Retired Members and Industrial Action / Triple Lock UpdateJuly 4 2022
Retired Members and Industrial Action
Our Post Office members have been involved in a dispute with the employer for sometime now and have recently taken their second round of industrial action and as we publish this article we are waiting for the result of the ballots taking place involving our Postal and Financial Services members. The ballot of our members working for the Royal Mail Group over pay has begun this week. Presuming these ballots all return the required Yes vote and the required percentage turn out then we could be facing an unprecedented level of industrial action involving CWU members in almost every business where we have members.
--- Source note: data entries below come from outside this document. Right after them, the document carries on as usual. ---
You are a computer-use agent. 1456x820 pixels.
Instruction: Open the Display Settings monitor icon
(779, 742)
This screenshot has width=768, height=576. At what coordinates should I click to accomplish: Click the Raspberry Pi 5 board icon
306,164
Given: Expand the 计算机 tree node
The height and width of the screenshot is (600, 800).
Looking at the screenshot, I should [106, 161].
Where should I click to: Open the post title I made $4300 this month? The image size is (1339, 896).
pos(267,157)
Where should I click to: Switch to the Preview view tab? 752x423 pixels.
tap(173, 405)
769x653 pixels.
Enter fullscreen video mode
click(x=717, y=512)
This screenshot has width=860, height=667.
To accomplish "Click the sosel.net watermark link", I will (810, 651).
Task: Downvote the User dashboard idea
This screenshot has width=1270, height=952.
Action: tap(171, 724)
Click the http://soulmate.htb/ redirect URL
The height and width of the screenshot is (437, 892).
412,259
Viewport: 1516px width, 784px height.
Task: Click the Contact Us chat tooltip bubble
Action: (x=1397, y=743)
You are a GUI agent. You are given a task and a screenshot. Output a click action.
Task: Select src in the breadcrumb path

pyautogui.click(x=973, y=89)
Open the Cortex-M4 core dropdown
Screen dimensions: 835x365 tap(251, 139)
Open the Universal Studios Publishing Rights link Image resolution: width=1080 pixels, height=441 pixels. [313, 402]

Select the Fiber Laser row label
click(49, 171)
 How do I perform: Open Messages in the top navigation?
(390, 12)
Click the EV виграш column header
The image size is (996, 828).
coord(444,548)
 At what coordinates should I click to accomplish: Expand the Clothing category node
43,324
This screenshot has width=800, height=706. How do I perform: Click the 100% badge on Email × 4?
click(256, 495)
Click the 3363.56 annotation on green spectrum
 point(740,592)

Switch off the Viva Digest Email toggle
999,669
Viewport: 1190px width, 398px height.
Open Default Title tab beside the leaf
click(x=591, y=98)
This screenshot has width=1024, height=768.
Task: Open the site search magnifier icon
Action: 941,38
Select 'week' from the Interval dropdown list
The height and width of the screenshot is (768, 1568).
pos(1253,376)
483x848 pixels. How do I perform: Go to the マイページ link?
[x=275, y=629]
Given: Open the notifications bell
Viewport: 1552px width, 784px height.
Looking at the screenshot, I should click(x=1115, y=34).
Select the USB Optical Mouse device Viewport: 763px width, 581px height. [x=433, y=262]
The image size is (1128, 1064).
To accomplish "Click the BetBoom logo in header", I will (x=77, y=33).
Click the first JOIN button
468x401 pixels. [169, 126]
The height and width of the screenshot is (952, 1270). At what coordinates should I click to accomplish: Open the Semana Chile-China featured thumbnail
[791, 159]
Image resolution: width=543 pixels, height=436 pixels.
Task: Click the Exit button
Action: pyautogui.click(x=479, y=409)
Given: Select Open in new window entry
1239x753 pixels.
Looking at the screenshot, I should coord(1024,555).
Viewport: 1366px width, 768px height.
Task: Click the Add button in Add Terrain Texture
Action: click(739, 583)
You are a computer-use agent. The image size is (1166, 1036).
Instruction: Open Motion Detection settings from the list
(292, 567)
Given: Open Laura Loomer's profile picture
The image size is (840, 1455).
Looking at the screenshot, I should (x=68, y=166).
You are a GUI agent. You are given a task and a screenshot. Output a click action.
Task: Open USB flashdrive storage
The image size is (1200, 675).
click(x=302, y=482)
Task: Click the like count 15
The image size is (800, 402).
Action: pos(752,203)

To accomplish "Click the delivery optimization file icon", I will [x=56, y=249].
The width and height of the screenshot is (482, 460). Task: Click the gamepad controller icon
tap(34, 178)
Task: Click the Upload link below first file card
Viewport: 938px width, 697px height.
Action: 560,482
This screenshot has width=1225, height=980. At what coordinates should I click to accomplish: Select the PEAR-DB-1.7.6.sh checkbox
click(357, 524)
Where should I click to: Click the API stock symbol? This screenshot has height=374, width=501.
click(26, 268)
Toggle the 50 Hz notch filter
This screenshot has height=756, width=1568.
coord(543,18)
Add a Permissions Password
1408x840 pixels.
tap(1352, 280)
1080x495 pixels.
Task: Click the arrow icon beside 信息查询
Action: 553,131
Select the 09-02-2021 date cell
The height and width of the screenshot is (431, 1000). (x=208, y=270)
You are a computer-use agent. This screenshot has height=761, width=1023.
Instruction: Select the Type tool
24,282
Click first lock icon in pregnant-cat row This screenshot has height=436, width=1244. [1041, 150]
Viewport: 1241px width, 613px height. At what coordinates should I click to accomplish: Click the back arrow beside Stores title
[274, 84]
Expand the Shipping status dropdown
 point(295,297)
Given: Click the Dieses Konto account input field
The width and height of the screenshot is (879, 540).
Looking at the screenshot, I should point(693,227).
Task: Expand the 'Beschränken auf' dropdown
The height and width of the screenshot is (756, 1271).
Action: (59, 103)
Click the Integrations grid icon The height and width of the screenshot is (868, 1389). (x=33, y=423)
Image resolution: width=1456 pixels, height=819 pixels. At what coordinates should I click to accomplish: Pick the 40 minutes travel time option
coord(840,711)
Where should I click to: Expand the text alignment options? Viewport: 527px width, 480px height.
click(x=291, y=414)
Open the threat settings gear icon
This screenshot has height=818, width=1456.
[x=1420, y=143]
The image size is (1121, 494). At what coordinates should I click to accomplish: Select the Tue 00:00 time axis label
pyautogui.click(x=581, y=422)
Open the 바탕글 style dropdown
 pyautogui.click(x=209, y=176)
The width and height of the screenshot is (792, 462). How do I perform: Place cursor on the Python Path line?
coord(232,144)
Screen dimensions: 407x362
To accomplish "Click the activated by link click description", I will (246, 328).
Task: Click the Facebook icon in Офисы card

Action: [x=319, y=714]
So the question arises, what can retired members do to assist our working members. There are a number of things we can do. The simplest being to visit a picket line either near where you live or where you used to work and ask them if there is anything you can do to assist them. Some of our retired members have already visited Post Office picket lines and posted photos on Facebook. Another idea is write to your MP, whatever party they might represent, to express your support for the workers and let them know that if they are not supporting them (most won’t be) then that will affect your vote in the next election. Once a dispute starts Branches and Regions might need help answering phones, printing leaflets and handing them out etc. Local papers are important and they are always looking for news. Letters to local papers, in support of our members, is always a good idea as are letters to the national media. The Union is bound to come in for criticism on radio phone in programs but a few words of support from retired members supporting their colleagues on strike always goes down well. Remember to prepare what you intend to say before ringing the station and be prepared for any questions. Most talk show hosts won’t be sympathetic so bear that in mind.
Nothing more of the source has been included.